Breakthrough Advances Sodium-Based Battery Design
By stabilizing a metastable form of sodium solid electrolyte, a new technique creates all-solid-state sodium batteries that retain performance down to subzero temperatures.
All-solid-state batteries are safe, powerful ways to power EVs and electronics and store electricity from the energy grid, but the lithium used to build them is rare, expensive, and can be environmentally devastating to extract. Sodium is an inexpensive, plentiful, less-destructive alternative, but the all-solid-state batteries they create currently don’t work as well at room temperature.
“It’s not a matter of sodium versus lithium. We need both.
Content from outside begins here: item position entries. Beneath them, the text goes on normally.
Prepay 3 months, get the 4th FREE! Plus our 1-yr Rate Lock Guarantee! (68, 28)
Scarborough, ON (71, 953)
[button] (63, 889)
When we think about tomorrow’s energy storage solutions, we should imagine the same gigafactory can produce products based on both lithium and sodium chemistries,” said Y. Shirley Meng, Liew Family Professor in Molecular Engineering at the UChicago Pritzker School of Molecular Engineering (UChicago PME). “This new research gets us closer to that ultimate goal while advancing basic science along the way.”
A paper from Meng’s lab, published this week in Joule, helps rectify that problem. Their research raises the benchmark for sodium-based all-solid-state batteries, demonstrating thick cathodes that retain performance at room temperature down to subzero conditions.
The research helps put sodium on a more equal playing field with lithium for electrochemical performance, said first author Sam Oh of the A*STAR Institute of Materials Research and Engineering in Singapore, a visiting scholar at Meng’s Laboratory for Energy Storage and Conversion during the research.
How they accomplished that goal represents an advance in pure science. “The breakthrough that we have is that we are actually stabilizing a metastable structure that has not been reported,” Oh said. “This metastable structure of sodium hydridoborate has a very high ionic conductivity, at least one order of magnitude higher than the one reported in the literature, and three to four orders of magnitude higher than the precursor itself.”
The team heated a metastable form of sodium hydridoborate up to the point it starts to crystalize, then rapidly cooled it to kinetically stabilize the crystal structure. It’s a well-established technique, but one that has not previously been applied to solid electrolytes, Oh said.
That familiarity could, down the road, help turn this lab innovation into a real-world product. “Since this technique is established, we are better able to scale up in future,” Oh said. “If you are proposing something new or if there’s a need to change or establish processes, then industry will be more reluctant to accept it.”
Pairing that metastable phase with an O3-type cathode that has been coated with a chloride-based solid electrolyte can create thick, high-areal-loading cathodes that puts this new design beyond previous sodium batteries. Unlike design strategies with a thin cathode, this thick cathode would pack less of the inactive materials and more cathode ‘meat.’ “The thicker the cathode is, the theoretical energy density of the battery — the amount of energy being held within a specific area — improves,” Oh said.
The current research advances sodium as a viable alternative for batteries, a vital step to combat the rarity and environmental damage of lithium. It’s one of many steps ahead.